Start of Block

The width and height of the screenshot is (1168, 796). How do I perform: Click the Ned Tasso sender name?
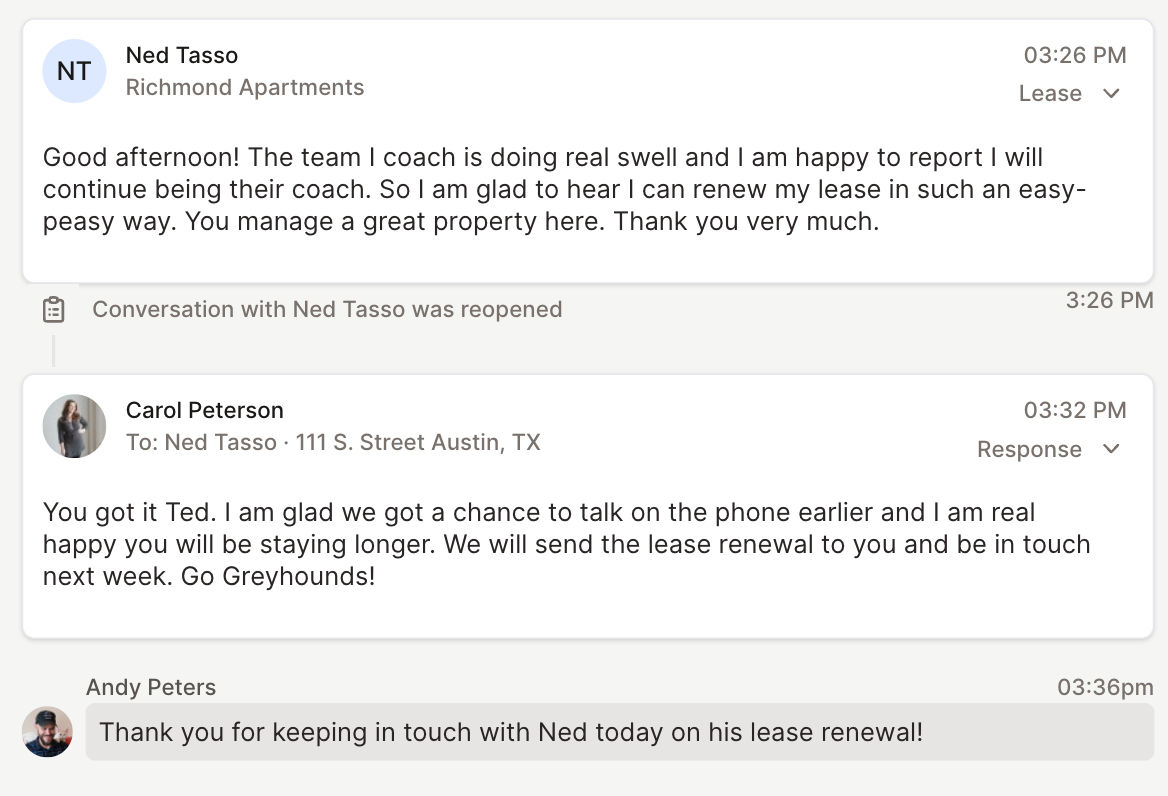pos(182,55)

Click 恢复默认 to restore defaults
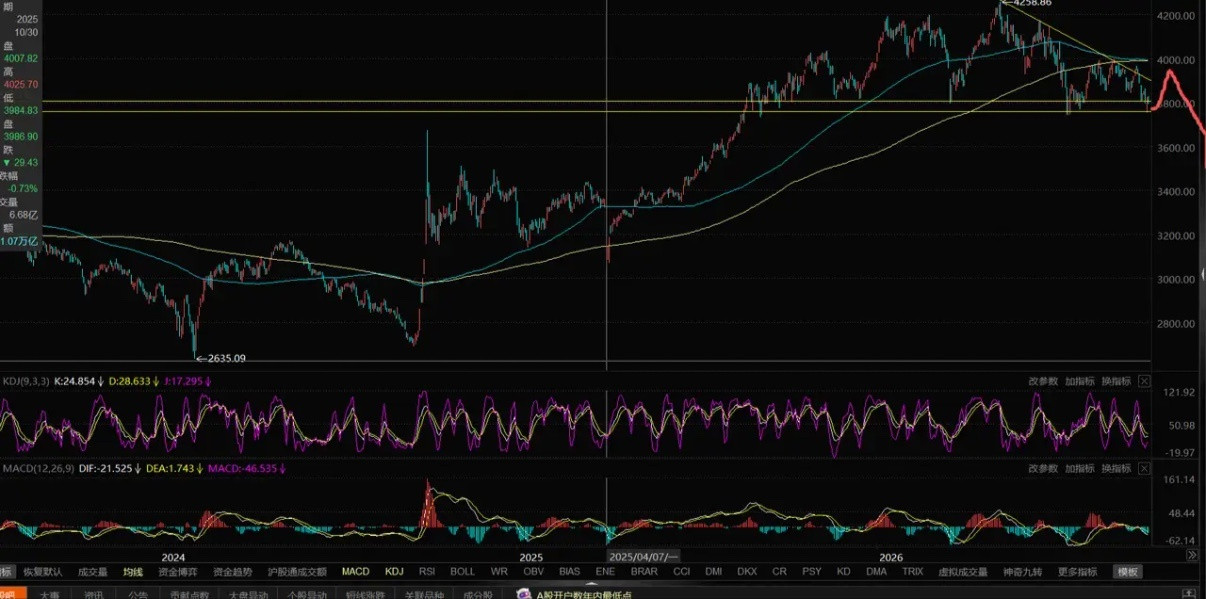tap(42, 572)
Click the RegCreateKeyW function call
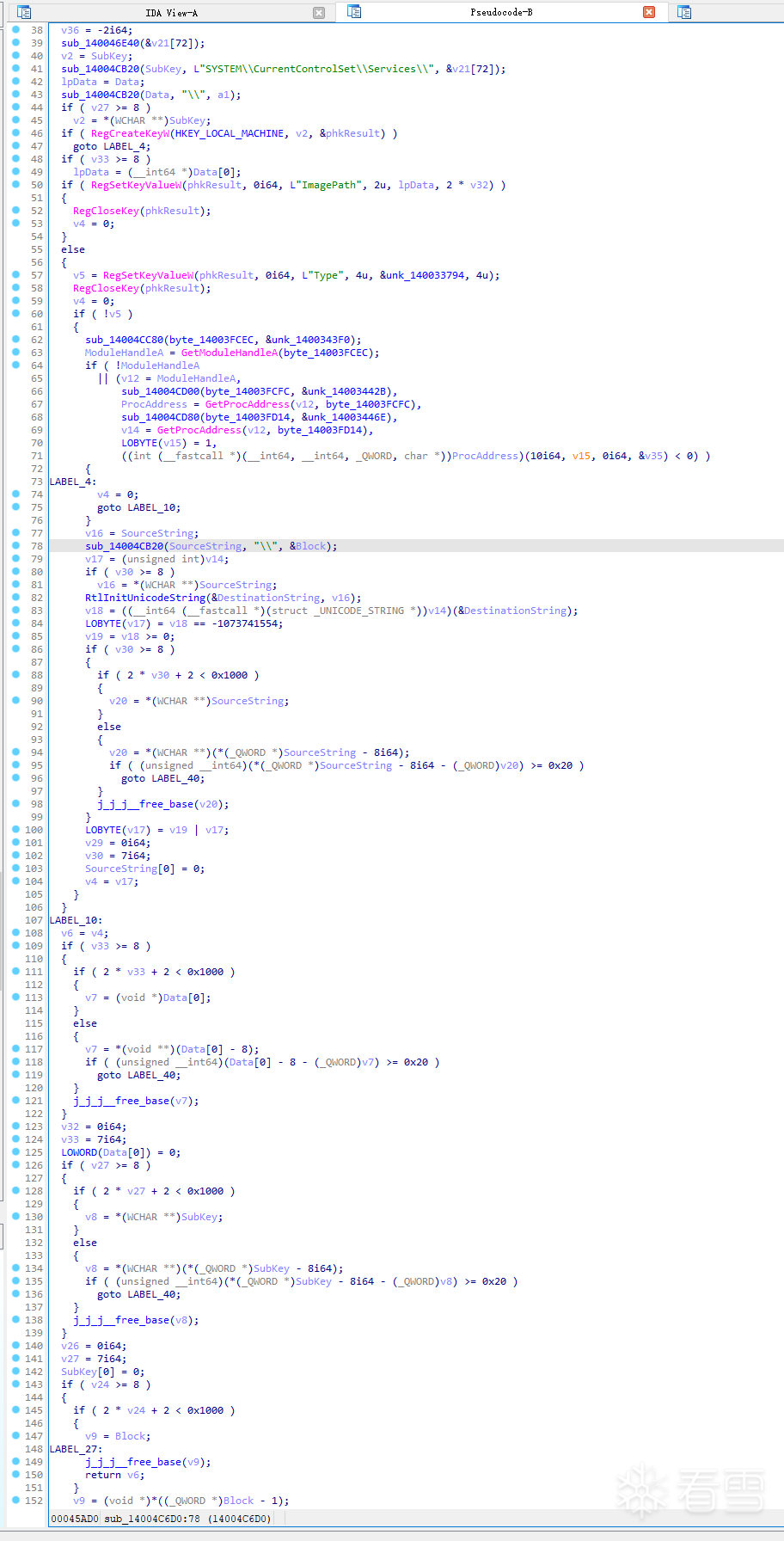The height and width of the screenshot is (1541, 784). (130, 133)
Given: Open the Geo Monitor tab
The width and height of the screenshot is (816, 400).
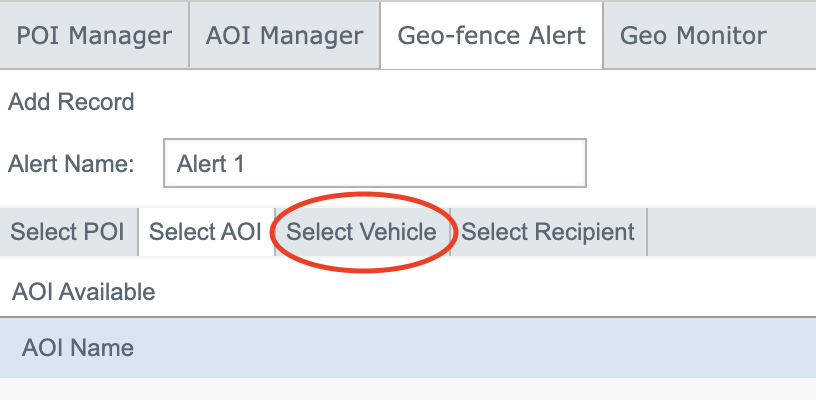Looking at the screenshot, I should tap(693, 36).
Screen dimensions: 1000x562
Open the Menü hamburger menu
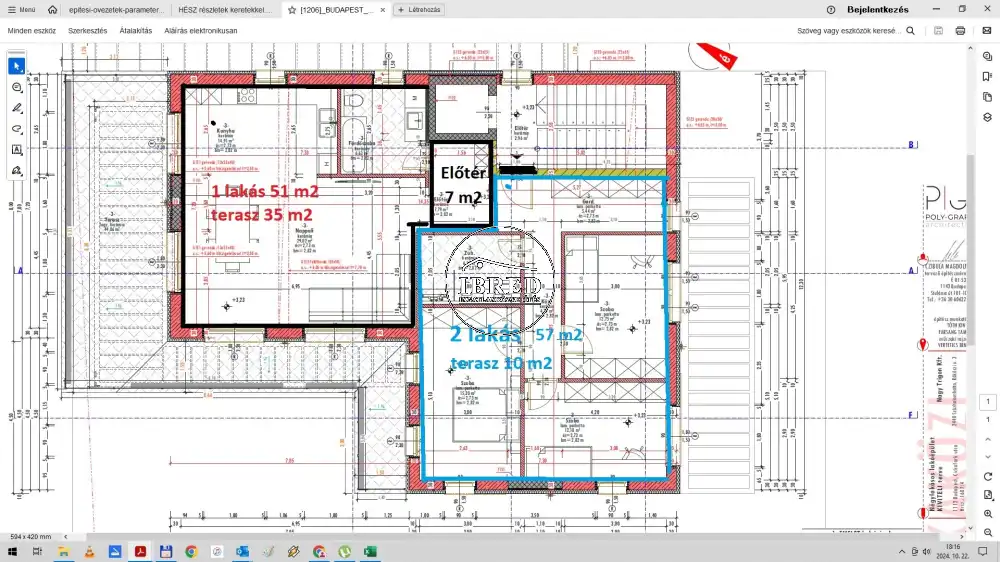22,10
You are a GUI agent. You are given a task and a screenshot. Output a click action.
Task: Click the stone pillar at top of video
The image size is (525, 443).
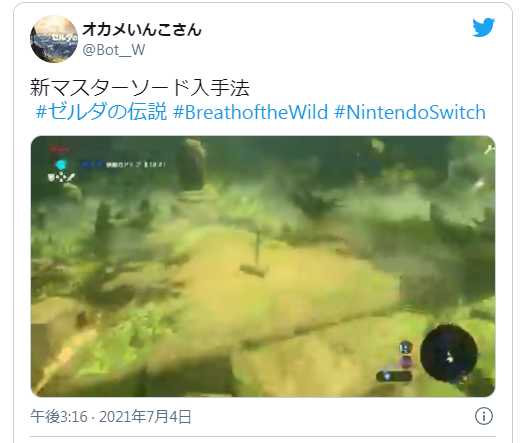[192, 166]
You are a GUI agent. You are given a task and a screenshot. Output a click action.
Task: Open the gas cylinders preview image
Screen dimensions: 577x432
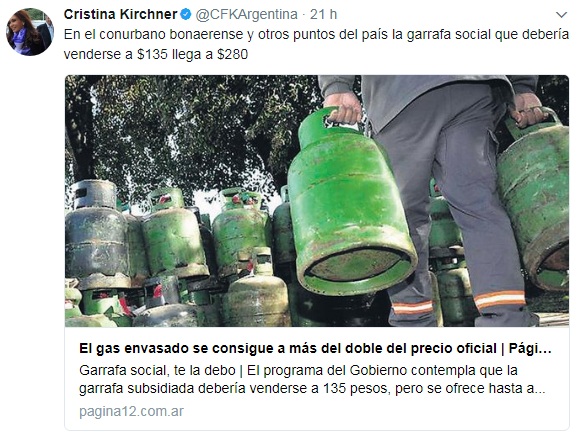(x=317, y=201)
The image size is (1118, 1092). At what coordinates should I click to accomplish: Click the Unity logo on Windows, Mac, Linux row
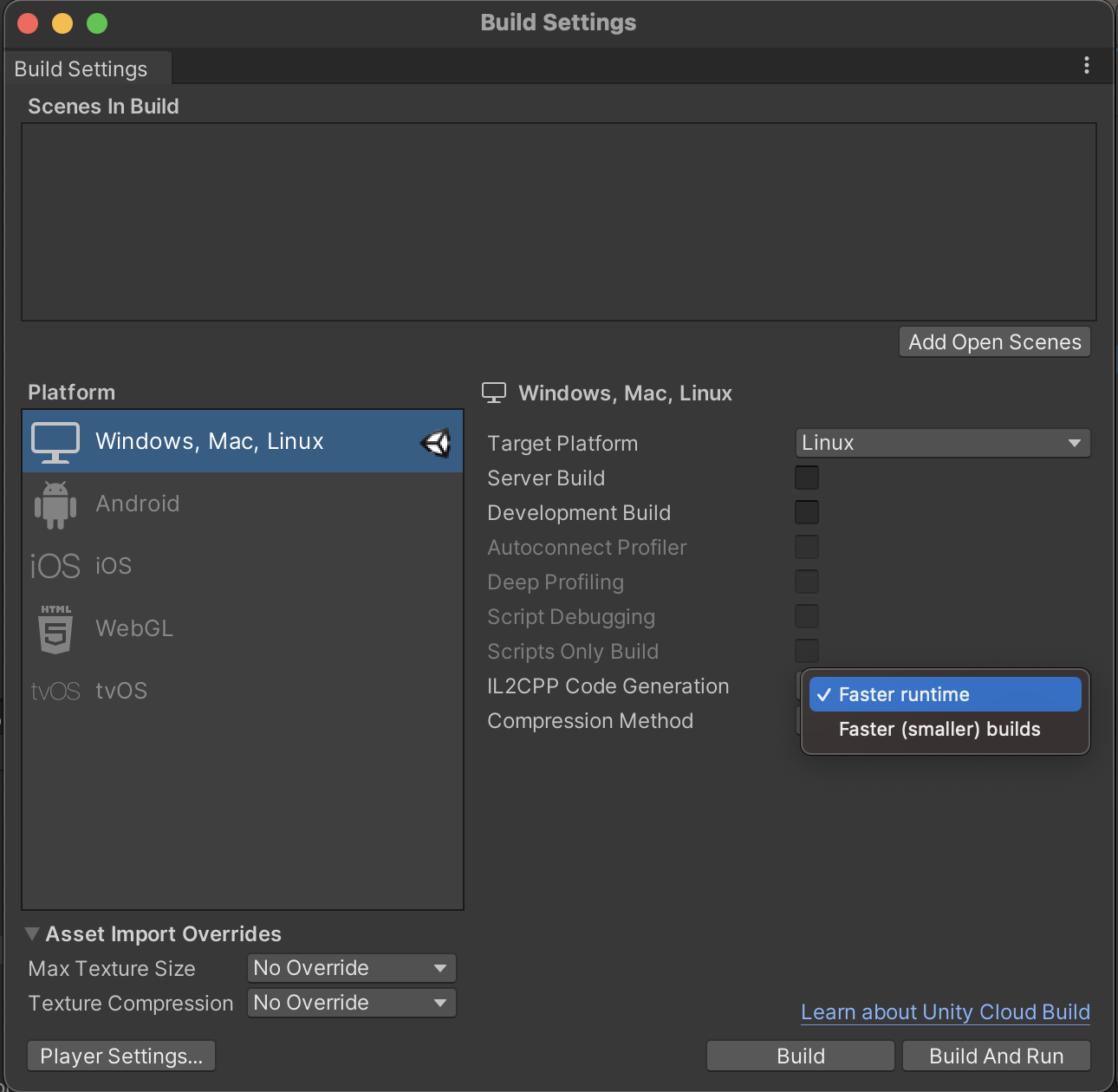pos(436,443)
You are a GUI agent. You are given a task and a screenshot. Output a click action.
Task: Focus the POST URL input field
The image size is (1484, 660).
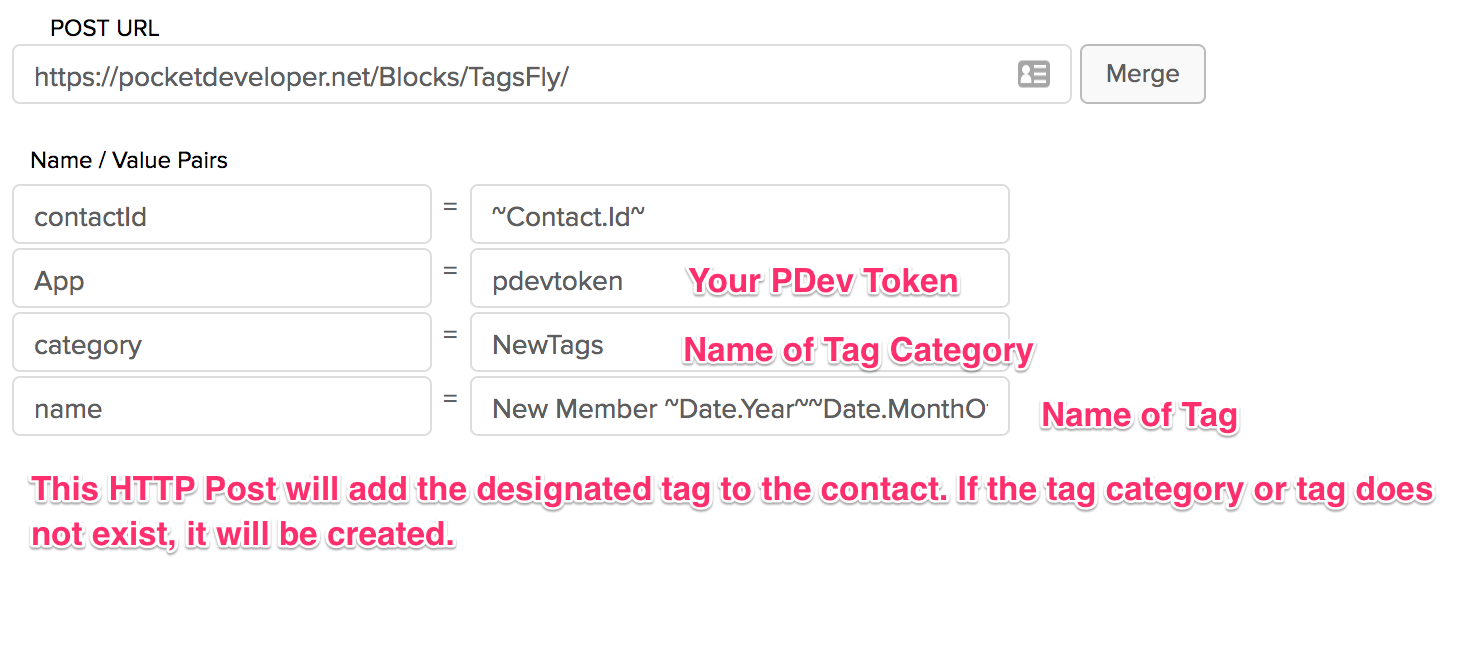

End of Block

* **What the task requires**:
Could you write out exactly the lines running from the one with "Task: Click the stone pillar at top of video" through the last line of the data above, both ends kept, and omit any picture?

* **Task answer**:
Task: Click the stone pillar at top of video
The image size is (525, 443).
[192, 166]
You are a GUI agent. You are given a task and a screenshot. Output a click action.
Task: Open the gas cylinders preview image
Screen dimensions: 577x432
(x=317, y=201)
The image size is (1118, 1092). At what coordinates should I click to accomplish: Click the Unity logo on Windows, Mac, Linux row
pos(436,443)
You are a GUI agent. You are given a task and a screenshot. Output a click action.
Task: Focus the POST URL input field
The image size is (1484, 660).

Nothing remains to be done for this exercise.